# Alıntılanan metin
▶

Page 238 - 6-8
P. 238
Hüseyin Hüsâmeddîn YASAR
Amasya Tarihi 6-8. Cilt Hüseyin Hüsâmeddîn YASAR
Osmanlı Pâdişâhlarının an’anevî ruhuyâtına vâkıf olmadığını göstermektedir.
Osmanlı pâdişâhlarının hal’ine teşebbüs ve hizmet edenleri halefleri asla sevmezler,
işbaşına getirmezler. Mümkün [765] olduğu kadar İstanbul’dan uzaklaşdırırlar. Hele mübâşeret
edenleri er geç her halde i’dâm iderler. Sultân Osmân-ı Sânî, Sultân İbrâhim, Sultân Mustafa
Sânî, Sultân Ahmed-i Sâlis, Sultân Selîm-i Sâlis vak’alarında zî-medhal olanların akıbetleri
târîhen ma’lûmdur.
Şâyân-ı hayretdir ki birâderi Mehmed Rüşdü Paşa, ser-asker Hüseyin Avni Paşa’nın hal’
teklifine karşı cevab-ı red verdiğinden dolayı sadâret-i uzmâyı fedâ ederek nimet-şinaslık
gösterdi. Kendisi tedkikât-ı şer’iyye riyâseti uğrunda bu hal’i kabûl ederek ahz-ı sâre kalkıştı.
Bunun da akıbetini gördü.
Mahdûmları Siraceddîn İsmâil, Halid Ziya, Mehmed Cemal, İbrâhim Beylerdir.
Siraceddîn Bey, mahrec-i mevâlîden olup mahkeme-i hukûk re’isi iken meşrûtiyyeti müte’âkib
1326’da bilâ-veled vefât etdi. Konağı yanıb gitdi. Halid Ziya Bey mîr-âlây olup Nâfi’a nezâreti
hey’et-i fenniyesinden iken karısı olan Alman bir kadının si’âyesiyle 1325’de Konya’ya nefy
edildi. Altı mâh sonra orada [766] vefât etdi.
Mehmed Cemal Bey evkâf müdürlüklerinde hayli zaman dolaşıp şu kardeşlerinden evvel
bilâ-veled vefât etdi. İbrâhim Bey tıbbiyye-i askeriyyeden muharrec bir doktor iken şu’ûr ve
dimağı muhtel olduğu halde genç yaşında fevt oldu. Yalnız Halid Ziya Bey’in amcası Mehmed
Rüşdü Paşazâde Hakkı Bey’in kerîmesinden mütevellîd Mehmed Fu’ad Bey adlı bir mahdûmu
kaldı. Ceddînin metrûkâtına vâris oldu.

◀

[Veri kümesi girdileri]
▶

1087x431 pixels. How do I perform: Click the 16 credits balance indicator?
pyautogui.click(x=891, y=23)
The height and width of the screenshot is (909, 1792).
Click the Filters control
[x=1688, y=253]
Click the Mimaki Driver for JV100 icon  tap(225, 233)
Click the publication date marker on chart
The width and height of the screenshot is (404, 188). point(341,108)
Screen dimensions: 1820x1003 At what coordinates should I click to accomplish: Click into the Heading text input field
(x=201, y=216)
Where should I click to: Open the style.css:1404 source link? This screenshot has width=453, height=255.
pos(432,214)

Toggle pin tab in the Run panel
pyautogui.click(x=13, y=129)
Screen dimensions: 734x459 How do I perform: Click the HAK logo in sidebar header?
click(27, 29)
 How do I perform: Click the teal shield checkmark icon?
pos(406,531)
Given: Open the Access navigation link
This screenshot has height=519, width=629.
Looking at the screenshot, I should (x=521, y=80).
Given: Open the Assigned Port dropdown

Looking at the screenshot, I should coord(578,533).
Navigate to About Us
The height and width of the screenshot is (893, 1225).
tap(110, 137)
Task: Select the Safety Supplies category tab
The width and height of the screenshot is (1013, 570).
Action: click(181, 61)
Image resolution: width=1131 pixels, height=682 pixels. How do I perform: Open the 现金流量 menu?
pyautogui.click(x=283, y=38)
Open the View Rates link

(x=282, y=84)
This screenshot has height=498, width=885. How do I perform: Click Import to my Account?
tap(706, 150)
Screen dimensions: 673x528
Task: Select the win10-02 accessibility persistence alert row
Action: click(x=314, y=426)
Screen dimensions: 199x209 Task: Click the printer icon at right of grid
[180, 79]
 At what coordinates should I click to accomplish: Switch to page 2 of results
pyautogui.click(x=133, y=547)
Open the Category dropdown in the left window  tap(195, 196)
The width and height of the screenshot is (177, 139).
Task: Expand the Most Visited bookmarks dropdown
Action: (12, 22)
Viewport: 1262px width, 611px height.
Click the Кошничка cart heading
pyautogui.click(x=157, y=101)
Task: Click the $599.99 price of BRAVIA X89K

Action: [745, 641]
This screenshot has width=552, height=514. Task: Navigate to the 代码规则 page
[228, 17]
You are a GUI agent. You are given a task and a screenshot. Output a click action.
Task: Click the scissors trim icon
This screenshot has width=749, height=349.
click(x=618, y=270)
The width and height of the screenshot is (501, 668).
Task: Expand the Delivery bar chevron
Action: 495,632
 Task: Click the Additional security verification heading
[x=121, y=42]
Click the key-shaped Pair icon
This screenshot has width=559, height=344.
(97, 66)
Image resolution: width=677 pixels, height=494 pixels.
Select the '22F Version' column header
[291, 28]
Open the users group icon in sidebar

◀

# Alıştırma görevleri
a) Amasya tarihi metninde "Siraceddîn Bey, mahrec-i" sözlerinden "metrûkâtına vâris oldu." sözlerine kadar her şeyi, "Altı" yerine "Sekiz" koyarak yeniden yazar mısınız?
b) Listede "You are a GUI" ifadesinin geçtiği satırdan "Action: 495,632" ifadesinin geçtiği satıra kadar, iki uçtaki satırlar da dahil, her şeyi birebir kopyalar mısınız?

# Görev yanıtları
a)
Siraceddîn Bey, mahrec-i mevâlîden olup mahkeme-i hukûk re’isi iken meşrûtiyyeti müte’âkib
1326’da bilâ-veled vefât etdi. Konağı yanıb gitdi. Halid Ziya Bey mîr-âlây olup Nâfi’a nezâreti
hey’et-i fenniyesinden iken karısı olan Alman bir kadının si’âyesiyle 1325’de Konya’ya nefy
edildi. Sekiz mâh sonra orada [766] vefât etdi.
Mehmed Cemal Bey evkâf müdürlüklerinde hayli zaman dolaşıp şu kardeşlerinden evvel
bilâ-veled vefât etdi. İbrâhim Bey tıbbiyye-i askeriyyeden muharrec bir doktor iken şu’ûr ve
dimağı muhtel olduğu halde genç yaşında fevt oldu. Yalnız Halid Ziya Bey’in amcası Mehmed
Rüşdü Paşazâde Hakkı Bey’in kerîmesinden mütevellîd Mehmed Fu’ad Bey adlı bir mahdûmu
kaldı. Ceddînin metrûkâtına vâris oldu.

b)
You are a GUI agent. You are given a task and a screenshot. Output a click action.
Task: Click the scissors trim icon
This screenshot has width=749, height=349.
click(x=618, y=270)
The width and height of the screenshot is (501, 668).
Task: Expand the Delivery bar chevron
Action: 495,632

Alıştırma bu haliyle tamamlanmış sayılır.